Preheat oven to 375. Get a mini-muffin pan and drill a hole in the center of each cup for drainage. Set it on a broiler pan. Begin tightly rolling eight bacon roses, one piece at a time. Start with the widest end of the bacon, with the fat edge down. Mix ¼ cup sugar with 4 tbs melted butter, cardamom, and hot sauce and dip roses. Conserve remaining mixture for pecans. Place roses in the muffin pans pushing down slightly to "seat" them. Place in the oven and cook for 30-40 minutes. Check in on them occasionally. Sometimes you will have to lift the rose so the grease will drain out the pan. Remove from heat and let cool.
Melt chocolate in a double-boiler and dip roses. Set upright on parchment lined surface and let harden.
Flash-fry basil sprigs in cooking oil until they harden (less than a minute). They should resemble green glass.
Dry fry 1 cup pecans over medium heat for two minutes, stirring constantly. Add reserved hot sauce mixture and stir until pecans are well-coated. Set aside.
Place pie crust in 9” pie pan, press down firmly, and flute edges. Refrigerate or freeze for 30 minutes. Preheat oven to 375. Line with foil and weight with pie weight or another pie plate. Bake until the dough is firm and dry, around 25 minutes. Remove weight and foil and bake until just golden, 8-10 minutes.
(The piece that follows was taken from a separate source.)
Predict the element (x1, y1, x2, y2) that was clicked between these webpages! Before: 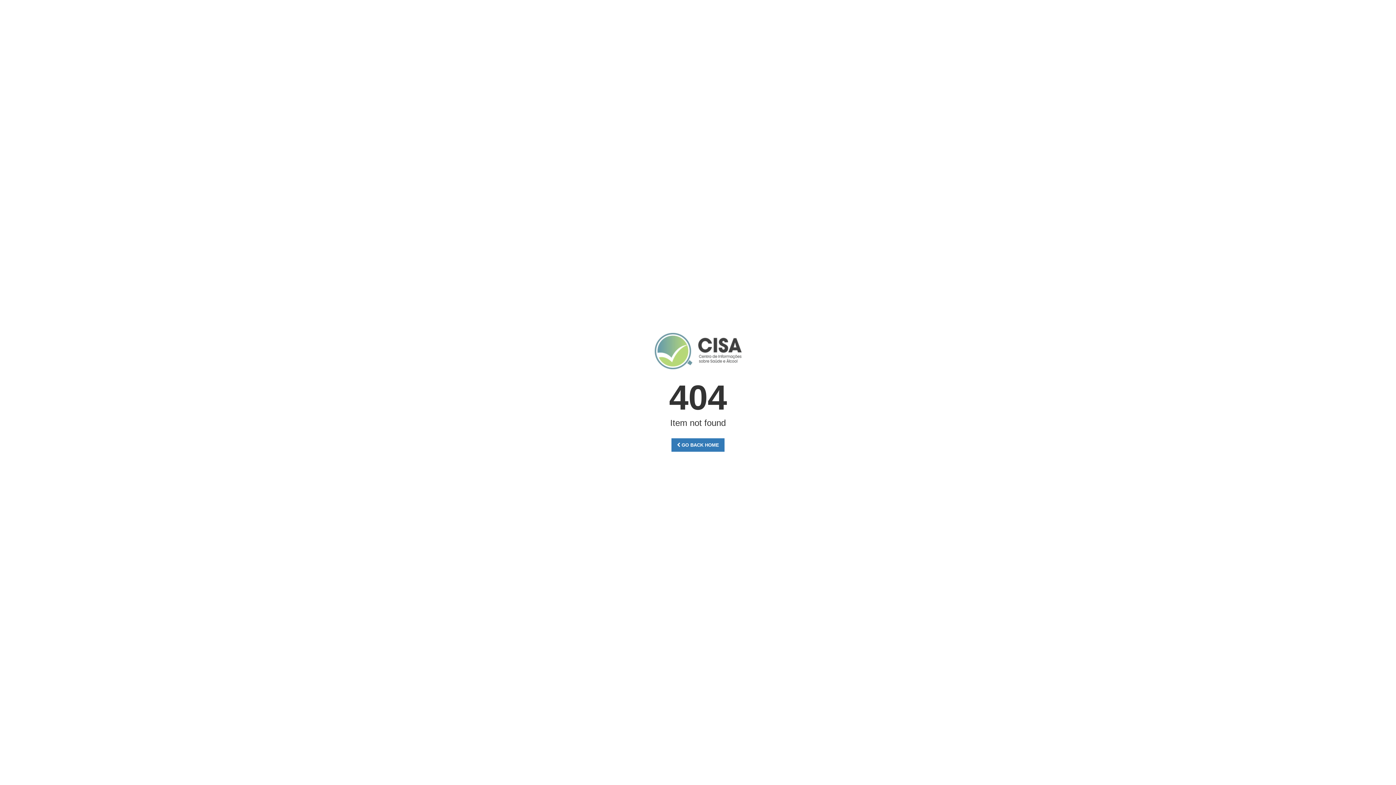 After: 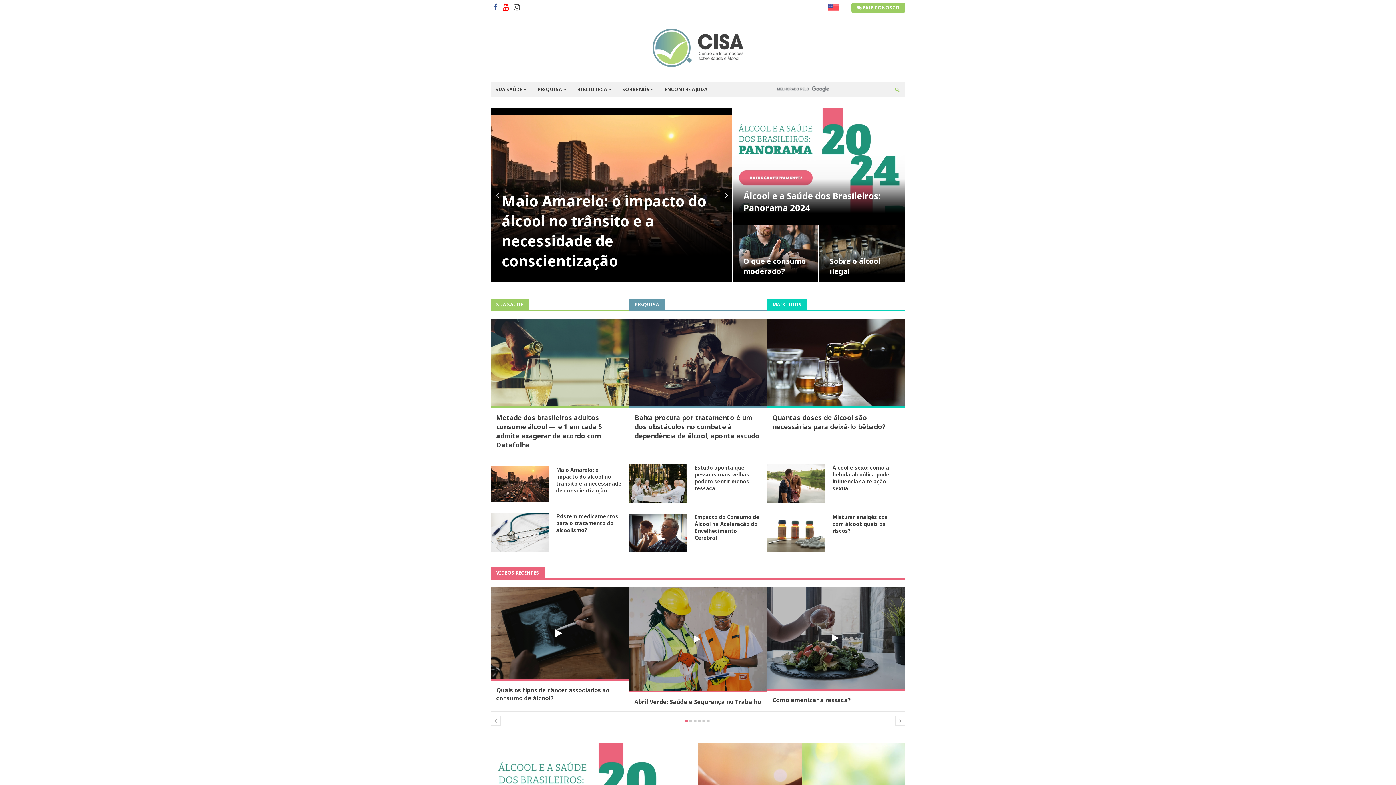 Action: bbox: (671, 438, 724, 452) label:  GO BACK HOME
In a bowl, beat eggs until foamy, and stir in melted butter. Stir in the sugar; mix well. Heat ale until boiling and lower heat and reduce to half. Stir cornstarch into ale and cool to room temperature. Add ale to egg mixture and stir in vanilla and onions. Fold in crumbled bacon and nuts. Pour into pie crust.
Bake on hot baking sheet until filling is set, 50 minutes to 1 hour. Cool completely.
Combine the chevre, cream, and sugar in a bowl. Using an electric mixer, whip until fluffy and stiff peaks form.
Arrange candied pecan halves decoratively over pie. Pipe chevre cream evenly in eight places in wagon-wheel pattern. Set bacon roses in wagon-wheel pattern with basil “stems” crossing cream.
The onions can be caramelized ahead of time and frozen. You can also candy the pecans and make the bacon roses the day before.